El piolet con el que Mercader asesinó a Trotsky, en una exposición en Filadelfia. (Imagen CC de Jack Donaghy, via Wikimedia Commons)
Por todo esto sé que simpatizar con la lucha armada o con la violencia no implica como requisito gritar "Gora ETA", no. Y menos en los tiempos que corren, cuando cualquiera que no haya vivido en una cueva los últimos 50 años sabe que un "Gora ETA" es un suicidio político salvo en ciertos entornos muy bien acotados y lejos de miradas indiscretas. Es un asentimiento de comprensión pudorosa.

Claro que la izquierda que soñó con llegar al poder por la vía de la fuerza hoy rechaza el terrorismo, y no tiene problemas en condenarlo. Lo que a mí me preocupa son los -muchos- que dicen "pero". El terrorismo es malvado, pero... La lucha democrática es el mejor camino pero... Las armas no son el camino aquí y ahora pero... Condenamos la violencia armada pero... Los que dicen lo que hoy es políticamente correcto, convencidos o no, nadie sabe, con toda la contundencia que se les pueda pedir, sin duda... pero dejando la puerta emparejada, por si acaso cambian las condiciones y vuelve a resultarles aceptable moralmente asumir la lucha armada y aspirar a ganarse un lugar en las camisetas del mañana...

Prefiero a los arrepentidos de verdad.
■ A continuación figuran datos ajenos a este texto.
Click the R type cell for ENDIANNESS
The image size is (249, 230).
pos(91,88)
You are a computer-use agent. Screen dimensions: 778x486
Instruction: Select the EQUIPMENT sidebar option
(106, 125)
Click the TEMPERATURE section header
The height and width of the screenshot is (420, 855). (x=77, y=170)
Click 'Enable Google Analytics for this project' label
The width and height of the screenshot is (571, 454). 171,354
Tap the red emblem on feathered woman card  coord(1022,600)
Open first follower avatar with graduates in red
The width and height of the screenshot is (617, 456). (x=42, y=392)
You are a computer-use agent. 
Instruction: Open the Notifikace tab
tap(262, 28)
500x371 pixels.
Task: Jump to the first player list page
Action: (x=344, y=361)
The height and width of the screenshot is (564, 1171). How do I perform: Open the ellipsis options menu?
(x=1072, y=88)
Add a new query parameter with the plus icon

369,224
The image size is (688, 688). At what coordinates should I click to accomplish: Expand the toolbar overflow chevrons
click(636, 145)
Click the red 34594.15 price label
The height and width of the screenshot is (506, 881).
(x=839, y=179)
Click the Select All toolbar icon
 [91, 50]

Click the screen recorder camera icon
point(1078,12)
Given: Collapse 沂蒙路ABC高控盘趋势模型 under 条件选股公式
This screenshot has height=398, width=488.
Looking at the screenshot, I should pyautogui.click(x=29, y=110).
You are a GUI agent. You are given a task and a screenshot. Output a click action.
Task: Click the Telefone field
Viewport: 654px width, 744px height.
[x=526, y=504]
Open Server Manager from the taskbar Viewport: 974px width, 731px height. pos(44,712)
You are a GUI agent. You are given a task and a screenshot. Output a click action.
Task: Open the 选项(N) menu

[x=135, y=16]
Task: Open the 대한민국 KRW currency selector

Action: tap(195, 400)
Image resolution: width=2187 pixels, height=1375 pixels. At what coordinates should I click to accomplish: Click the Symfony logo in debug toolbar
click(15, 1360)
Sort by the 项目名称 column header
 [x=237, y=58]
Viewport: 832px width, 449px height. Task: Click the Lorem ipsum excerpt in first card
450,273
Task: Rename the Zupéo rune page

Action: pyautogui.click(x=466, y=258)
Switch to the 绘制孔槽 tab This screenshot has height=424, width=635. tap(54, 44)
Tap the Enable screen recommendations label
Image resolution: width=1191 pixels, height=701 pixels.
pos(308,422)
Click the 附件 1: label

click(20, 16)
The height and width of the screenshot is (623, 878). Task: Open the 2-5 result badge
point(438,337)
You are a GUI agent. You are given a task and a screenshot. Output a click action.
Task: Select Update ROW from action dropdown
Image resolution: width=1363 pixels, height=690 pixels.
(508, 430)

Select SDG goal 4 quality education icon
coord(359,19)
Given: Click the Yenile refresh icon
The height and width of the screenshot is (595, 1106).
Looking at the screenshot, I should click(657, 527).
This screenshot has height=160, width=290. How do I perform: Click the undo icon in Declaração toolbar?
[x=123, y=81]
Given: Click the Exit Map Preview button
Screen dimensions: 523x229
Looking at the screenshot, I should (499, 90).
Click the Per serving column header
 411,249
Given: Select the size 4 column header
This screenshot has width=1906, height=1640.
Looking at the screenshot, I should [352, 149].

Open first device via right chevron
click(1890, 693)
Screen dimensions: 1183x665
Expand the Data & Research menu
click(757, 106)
Incluso a los que nunca se arrepintieron y creen que el error no es usar la violencia, sino perder.

Los otros, los hipócritas y los pacifistas de ocasión no son de mi equipo. Los que dicen una cosa y la otra según la compañía, según el cálculo político, según la conveniencia, siempre me dejan la idea de estar simplemente al acecho... como el ladrón arrepentido que por mucho que afirme su cambio y se muestre reinsertado socialmente, yo no dejaría a solas al alcance del patrimonio familiar.